Journal of Applied Mathematics and Decision Sciences
Volume 2006 (2006), Article ID 95912, 9 pages
doi:10.1155/JAMDS/2006/95912

An analytical characterization for an optimal change of Gaussian measures

Henry Schellhorn

School of Mathematical Sciences, Claremont Graduate University, Claremont 91711, CA, USA

Received 25 February 2006; Revised 9 June 2006; Accepted 9 June 2006

Copyright © 2006 Henry Schellhorn.

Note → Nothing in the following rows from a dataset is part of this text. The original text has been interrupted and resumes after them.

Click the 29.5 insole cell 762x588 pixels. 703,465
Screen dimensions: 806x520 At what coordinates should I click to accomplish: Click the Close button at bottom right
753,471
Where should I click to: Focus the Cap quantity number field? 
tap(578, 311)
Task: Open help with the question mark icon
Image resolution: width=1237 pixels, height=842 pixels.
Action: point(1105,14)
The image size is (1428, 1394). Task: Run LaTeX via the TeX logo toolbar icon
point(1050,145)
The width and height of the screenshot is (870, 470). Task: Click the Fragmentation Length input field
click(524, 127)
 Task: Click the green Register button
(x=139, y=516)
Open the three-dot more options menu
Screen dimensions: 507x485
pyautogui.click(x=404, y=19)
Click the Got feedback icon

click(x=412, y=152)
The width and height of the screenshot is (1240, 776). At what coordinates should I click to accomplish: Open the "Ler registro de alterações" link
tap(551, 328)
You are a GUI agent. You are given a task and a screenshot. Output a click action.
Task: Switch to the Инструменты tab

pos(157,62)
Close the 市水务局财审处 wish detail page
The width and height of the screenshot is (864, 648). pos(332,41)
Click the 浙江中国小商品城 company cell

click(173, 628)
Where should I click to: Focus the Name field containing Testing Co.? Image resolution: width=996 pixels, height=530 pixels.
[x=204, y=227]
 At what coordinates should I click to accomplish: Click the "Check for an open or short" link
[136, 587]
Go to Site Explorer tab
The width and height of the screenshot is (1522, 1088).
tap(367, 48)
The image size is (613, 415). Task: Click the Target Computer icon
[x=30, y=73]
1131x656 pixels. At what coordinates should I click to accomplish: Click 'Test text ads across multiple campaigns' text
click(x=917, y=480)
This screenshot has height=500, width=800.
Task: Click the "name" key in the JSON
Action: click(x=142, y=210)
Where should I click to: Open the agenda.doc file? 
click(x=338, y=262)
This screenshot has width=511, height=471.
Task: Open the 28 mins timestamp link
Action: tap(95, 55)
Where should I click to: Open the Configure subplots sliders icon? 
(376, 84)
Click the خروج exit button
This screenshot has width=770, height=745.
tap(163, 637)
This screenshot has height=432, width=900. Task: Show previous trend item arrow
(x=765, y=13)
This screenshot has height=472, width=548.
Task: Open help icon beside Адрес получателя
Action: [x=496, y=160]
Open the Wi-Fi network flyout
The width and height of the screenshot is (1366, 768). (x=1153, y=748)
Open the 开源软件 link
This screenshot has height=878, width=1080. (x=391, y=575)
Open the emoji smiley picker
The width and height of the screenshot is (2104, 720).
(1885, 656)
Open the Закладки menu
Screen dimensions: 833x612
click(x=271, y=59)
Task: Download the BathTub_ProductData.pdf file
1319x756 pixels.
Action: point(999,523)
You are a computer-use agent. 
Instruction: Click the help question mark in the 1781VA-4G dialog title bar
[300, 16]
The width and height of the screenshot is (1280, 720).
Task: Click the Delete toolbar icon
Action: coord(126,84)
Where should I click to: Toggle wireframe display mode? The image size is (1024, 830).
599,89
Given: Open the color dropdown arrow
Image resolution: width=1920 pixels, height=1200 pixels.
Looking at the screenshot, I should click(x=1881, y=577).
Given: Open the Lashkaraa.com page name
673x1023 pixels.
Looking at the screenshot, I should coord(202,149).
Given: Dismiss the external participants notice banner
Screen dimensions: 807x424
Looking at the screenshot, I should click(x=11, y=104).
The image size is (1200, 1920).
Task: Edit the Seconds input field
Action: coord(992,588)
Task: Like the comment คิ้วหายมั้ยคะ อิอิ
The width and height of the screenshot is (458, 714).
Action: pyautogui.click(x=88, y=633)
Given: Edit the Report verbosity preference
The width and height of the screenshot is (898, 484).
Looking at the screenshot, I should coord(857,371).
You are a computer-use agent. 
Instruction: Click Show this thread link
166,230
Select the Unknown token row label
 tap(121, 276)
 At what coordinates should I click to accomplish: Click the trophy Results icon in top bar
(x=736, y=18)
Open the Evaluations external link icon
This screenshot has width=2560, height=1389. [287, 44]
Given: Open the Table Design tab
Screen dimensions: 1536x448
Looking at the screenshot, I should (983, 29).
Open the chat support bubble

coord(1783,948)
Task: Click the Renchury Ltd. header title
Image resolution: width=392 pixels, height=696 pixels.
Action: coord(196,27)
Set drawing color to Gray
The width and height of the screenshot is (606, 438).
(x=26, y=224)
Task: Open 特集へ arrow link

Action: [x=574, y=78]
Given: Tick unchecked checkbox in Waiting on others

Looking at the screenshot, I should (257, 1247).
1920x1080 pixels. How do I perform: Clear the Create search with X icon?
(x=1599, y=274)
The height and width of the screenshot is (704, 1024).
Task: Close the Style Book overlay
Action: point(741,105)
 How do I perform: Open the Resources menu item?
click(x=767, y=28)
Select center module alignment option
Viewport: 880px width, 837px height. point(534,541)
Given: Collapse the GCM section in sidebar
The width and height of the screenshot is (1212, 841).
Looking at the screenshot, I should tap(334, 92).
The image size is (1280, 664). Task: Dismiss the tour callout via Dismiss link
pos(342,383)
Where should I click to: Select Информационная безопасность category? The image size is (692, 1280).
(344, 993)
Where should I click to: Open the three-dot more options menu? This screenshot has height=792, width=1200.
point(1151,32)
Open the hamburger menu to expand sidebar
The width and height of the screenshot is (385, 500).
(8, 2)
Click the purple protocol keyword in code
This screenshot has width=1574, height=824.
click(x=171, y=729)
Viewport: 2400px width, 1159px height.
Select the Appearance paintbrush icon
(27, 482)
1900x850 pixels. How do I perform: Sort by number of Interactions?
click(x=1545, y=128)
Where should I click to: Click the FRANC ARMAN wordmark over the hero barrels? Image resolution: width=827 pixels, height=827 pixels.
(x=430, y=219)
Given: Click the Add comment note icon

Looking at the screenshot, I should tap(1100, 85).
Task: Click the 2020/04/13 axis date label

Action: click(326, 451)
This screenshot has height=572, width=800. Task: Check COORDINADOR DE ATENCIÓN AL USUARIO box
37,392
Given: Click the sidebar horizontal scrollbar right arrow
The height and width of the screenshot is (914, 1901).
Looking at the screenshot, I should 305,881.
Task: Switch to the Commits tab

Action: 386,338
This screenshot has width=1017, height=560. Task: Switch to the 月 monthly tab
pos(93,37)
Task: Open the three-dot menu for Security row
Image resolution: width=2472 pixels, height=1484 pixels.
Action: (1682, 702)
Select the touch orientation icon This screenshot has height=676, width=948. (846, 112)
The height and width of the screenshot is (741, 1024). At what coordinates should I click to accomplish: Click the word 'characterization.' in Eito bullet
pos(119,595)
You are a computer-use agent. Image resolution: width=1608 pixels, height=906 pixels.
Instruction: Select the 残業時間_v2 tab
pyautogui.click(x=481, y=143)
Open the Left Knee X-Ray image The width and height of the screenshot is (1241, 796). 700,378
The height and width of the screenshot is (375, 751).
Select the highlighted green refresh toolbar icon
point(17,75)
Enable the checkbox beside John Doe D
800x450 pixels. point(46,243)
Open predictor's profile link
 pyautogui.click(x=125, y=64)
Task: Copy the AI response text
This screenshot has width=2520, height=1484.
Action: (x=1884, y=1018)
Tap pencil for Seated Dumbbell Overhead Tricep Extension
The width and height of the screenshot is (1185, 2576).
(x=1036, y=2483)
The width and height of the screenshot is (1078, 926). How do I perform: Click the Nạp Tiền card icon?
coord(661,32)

This is an open access article distributed under the Creative Commons Attribution License, which permits unrestricted use, distribution, and reproduction in any medium, provided the original work is properly cited.

Abstract

We consider two Gaussian measures. In the “initial” measure the state variable is Gaussian, with zero drift and time-varying volatility. In the “target measure” the state variable follows an Ornstein-Uhlenbeck process, with a free set of parameters, namely, the time-varying speed of mean reversion. We look for the speed of mean reversion that minimizes the variance of the Radon-Nikodym derivative of the target measure with respect to the initial measure under a constraint on the time integral of the variance of the state variable in the target measure. We show that the optimal speed of mean reversion follows a Riccati equation. This equation can be solved analytically when the volatility curve takes specific shapes. We discuss an application of this result to simulation, which we presented in an earlier article.